Passage to read →

● ● ● ●

Wednesday, December 31, 2014

AirTran final flight

John Souders flew the inaugural flight for AirTran Airways.

MARIETTA — Dallas-based AirTran Airways had its final flight Sunday after more than 20 years in the sky, and one east Cobb man was there for it all.

John Souders, a decorated Marine aviator and Vietnam veteran, was the first pilot AirTran hired when it began operating in 1993 and sat in the cockpit for its final flight last weekend.

The airline was bought by Southwest Airlines in 2011. 

Souders, 71, retired from flying at age 60 but stayed with AirTran as an instructor. He said he was glad to be a part of AirTran’s last flight. 

“It was a very nice experience,” he said. “The captain was the current chief pilot for AirTran, Floy Ponder, who I had hired back in 1994.”

Souders sat in the jump seat for the flight, dubbed Flight 1 in honor of the airline’s first flight, which had the same flight number. Souders said he would have rather had a different seat, though.

“One, I would have of course loved to have been flying it, and two, it was a bittersweet experience to have had such a fulfilling career,” he said.

He was the pilot for its inaugural flight in 1993 — from Atlanta to Jacksonville, Florida — and said it was exciting to be a part of an up-and-coming airline, which was originally known as ValuJet.

“They were all dynamic people,” he said. “It was a fun operation, and the people were all working together to give excellent customer service and a very good flight for a small flight. It was a very unique experience to see something start and grow. It became very successful very quickly.”

Souders became the airline’s chief pilot in 1994, then its vice president of flight operations a year or so later. 

In that position, he said he was in charge of the pilots and their training and was the airline’s primary interface with the Federal Aviation Administration.

He said he still flew, but not as much as he did when he was a pilot. 

So in 1997, he decided to go back to being a pilot.

“I was just glad to get back in a cockpit again,” he said.

Souders said he never sought out those promotions, but was asked by supervisors to take the positions. He said all he wanted to do was fly planes.

“That was my main interest,” he said.

Souders had to retire from flying in 2003 because of an age restriction imposed by the FAA 

“At age 60, the rule at the time was you can no longer fly with passengers in what’s called 121 flight operations, basically for an airline,” he said. “I then worked full time in the simulator as a check airman and instructor.”

Learning to fly

Souders enrolled in the Navy’s flight school in October 1965 at age 22. He said he knew he would be drafted to fight in Vietnam, so he decided to be a pilot, thinking by the time he finished the 18-month training program, the war would be over because North Vietnam wouldn’t be able to sustain a prolonged war with American forces.

● ● ● ●

Entries shown →
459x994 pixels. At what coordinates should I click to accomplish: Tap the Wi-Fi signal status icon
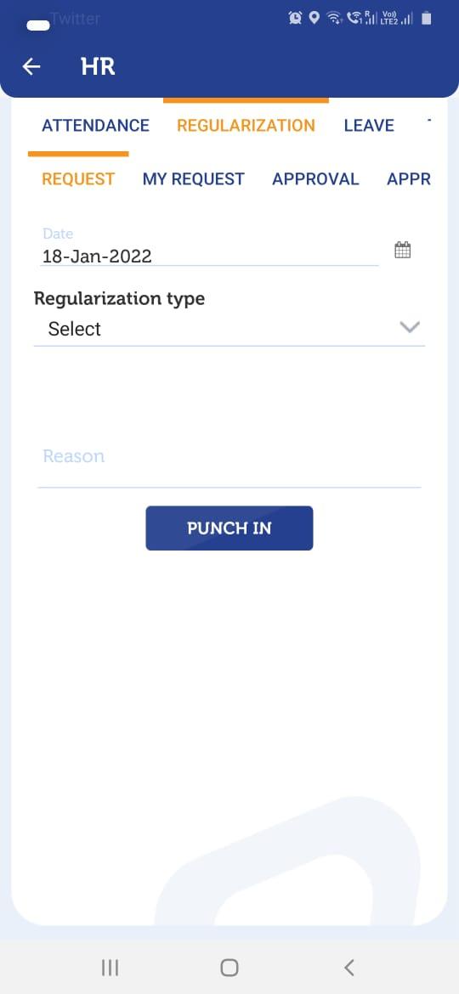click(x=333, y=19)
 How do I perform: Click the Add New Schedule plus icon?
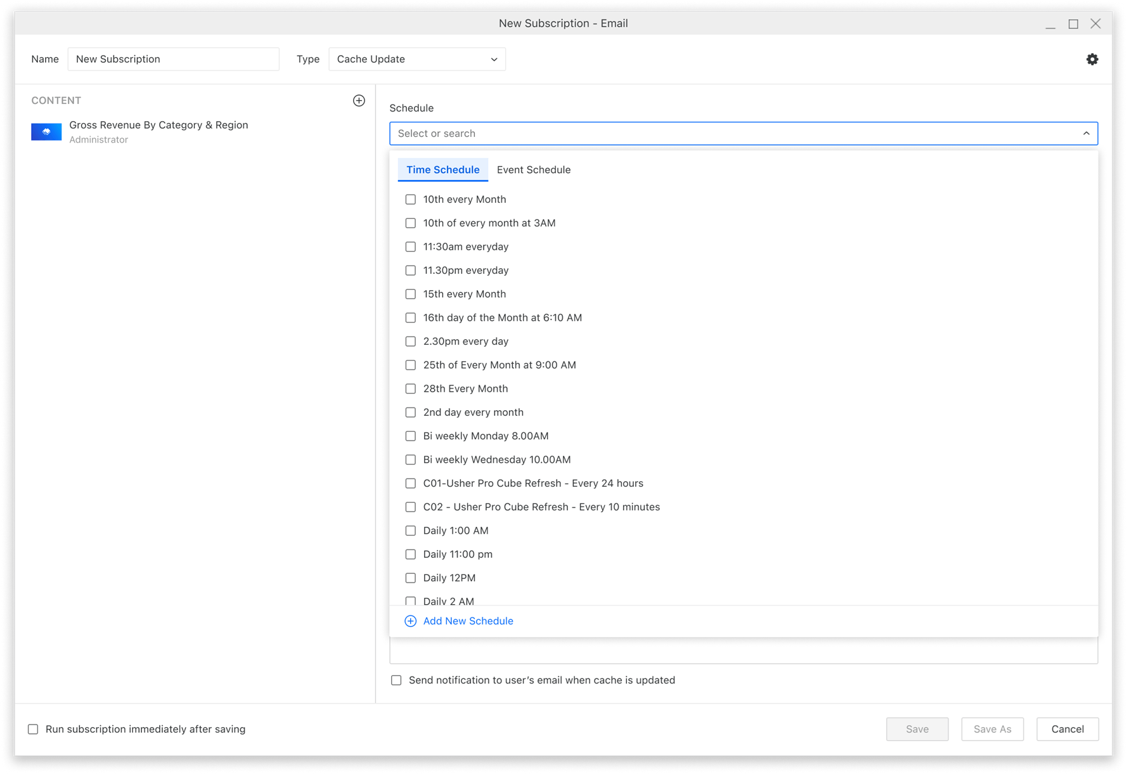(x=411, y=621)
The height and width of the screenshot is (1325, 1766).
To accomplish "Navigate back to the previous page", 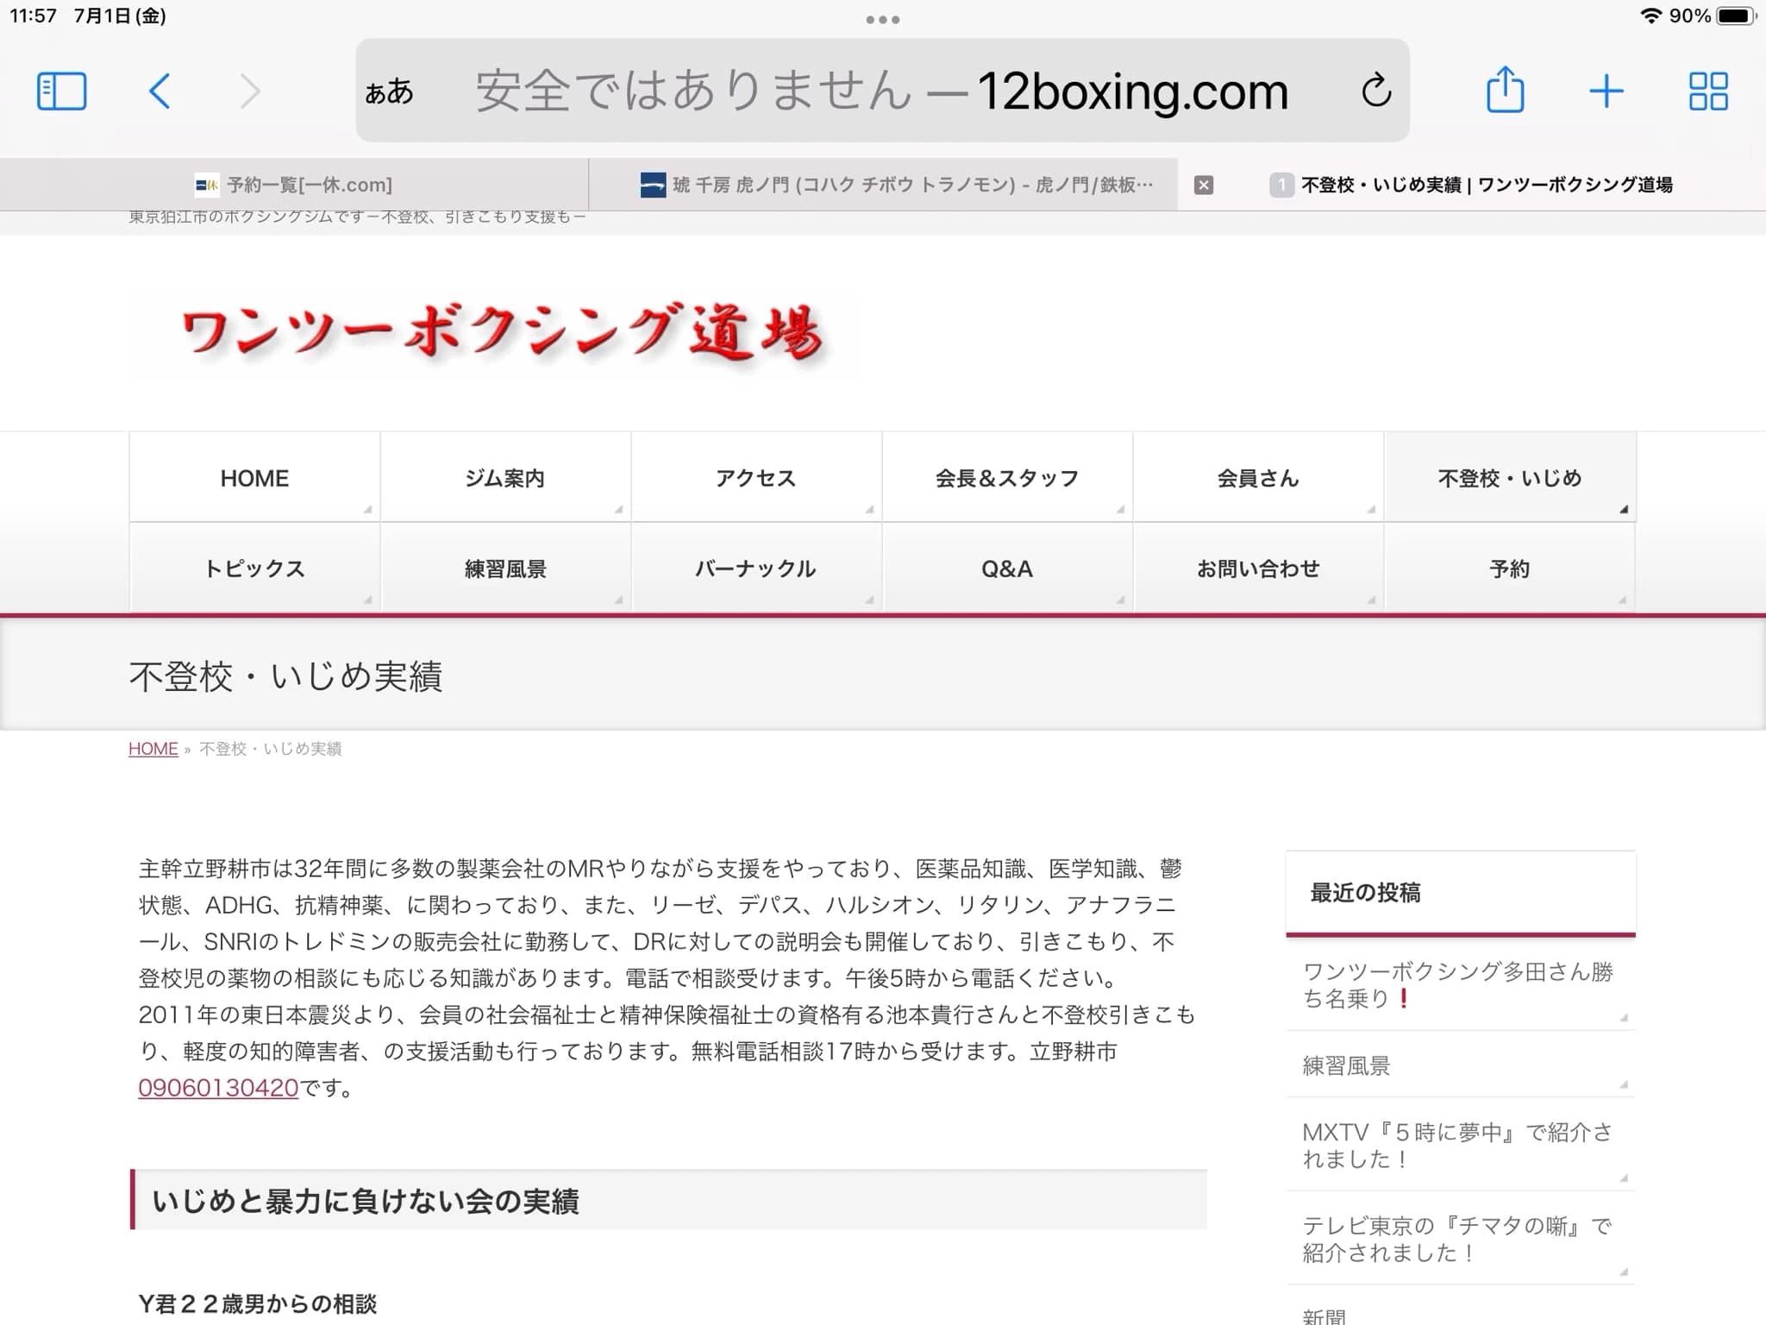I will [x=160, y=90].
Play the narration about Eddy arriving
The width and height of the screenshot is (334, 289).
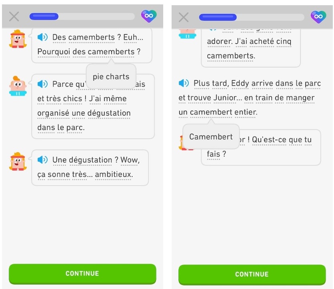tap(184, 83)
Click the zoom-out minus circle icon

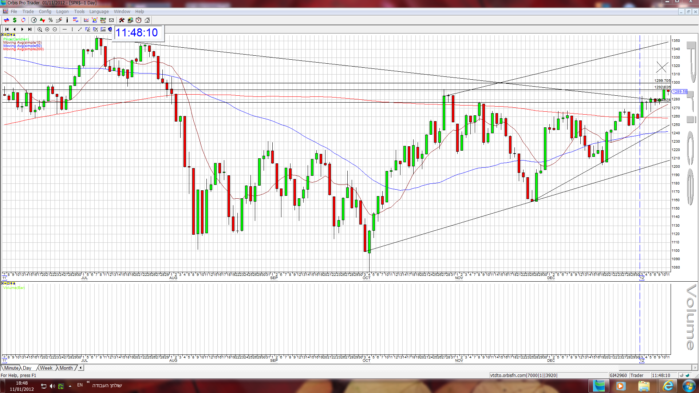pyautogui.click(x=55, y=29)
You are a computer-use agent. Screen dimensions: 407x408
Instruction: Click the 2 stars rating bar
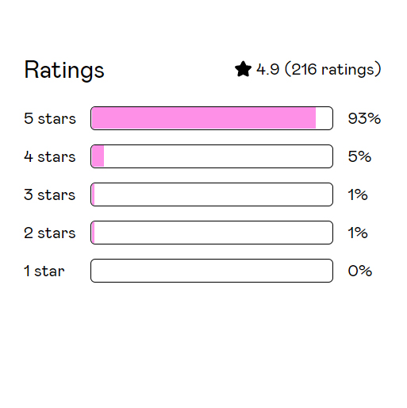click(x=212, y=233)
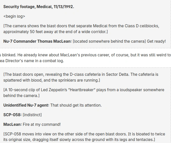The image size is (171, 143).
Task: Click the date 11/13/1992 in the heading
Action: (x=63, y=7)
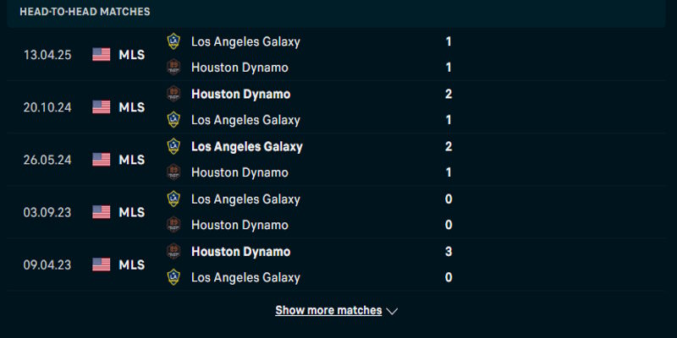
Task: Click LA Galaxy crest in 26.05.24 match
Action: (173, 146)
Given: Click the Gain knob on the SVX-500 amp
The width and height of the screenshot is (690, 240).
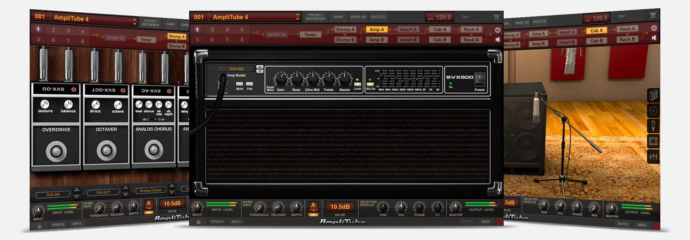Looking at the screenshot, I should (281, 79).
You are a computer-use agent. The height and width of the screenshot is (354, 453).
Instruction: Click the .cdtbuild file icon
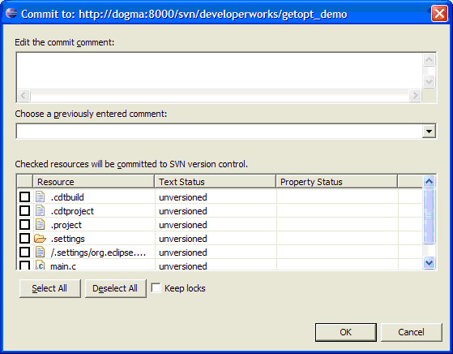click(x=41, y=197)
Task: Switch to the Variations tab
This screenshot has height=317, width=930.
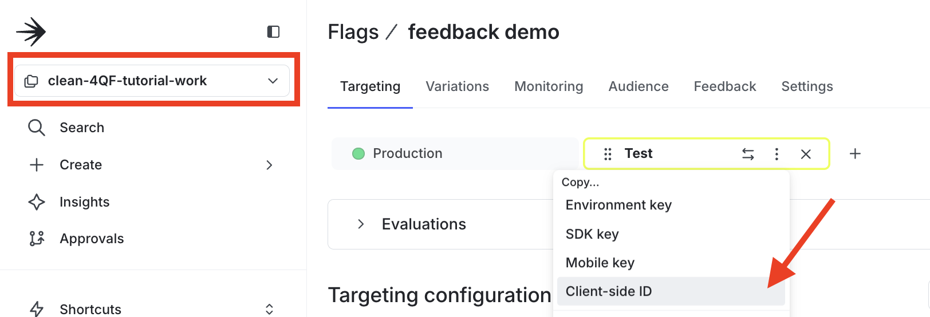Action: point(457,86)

● ● ● ●

Requests →
1) Answer these questions using the article on AirTran's final flight:
(a) In what year did Southwest Airlines buy AirTran?
(b) Between which two cities did AirTran's inaugural flight in 1993 fly?
(c) In what month and year did Souders enroll in the Navy's flight school?
2) Rewrite the article on AirTran's final flight, everything from "Souders said he never" down to "with American forces.", putting "check pilot" in place of "check airman".

Answers →
1)
(a) 2011
(b) From Atlanta to Jacksonville, Florida
(c) October 1965

2)
Souders said he never sought out those promotions, but was asked by supervisors to take the positions. He said all he wanted to do was fly planes.

“That was my main interest,” he said.

Souders had to retire from flying in 2003 because of an age restriction imposed by the FAA 

“At age 60, the rule at the time was you can no longer fly with passengers in what’s called 121 flight operations, basically for an airline,” he said. “I then worked full time in the simulator as a check pilot and instructor.”

Learning to fly

Souders enrolled in the Navy’s flight school in October 1965 at age 22. He said he knew he would be drafted to fight in Vietnam, so he decided to be a pilot, thinking by the time he finished the 18-month training program, the war would be over because North Vietnam wouldn’t be able to sustain a prolonged war with American forces.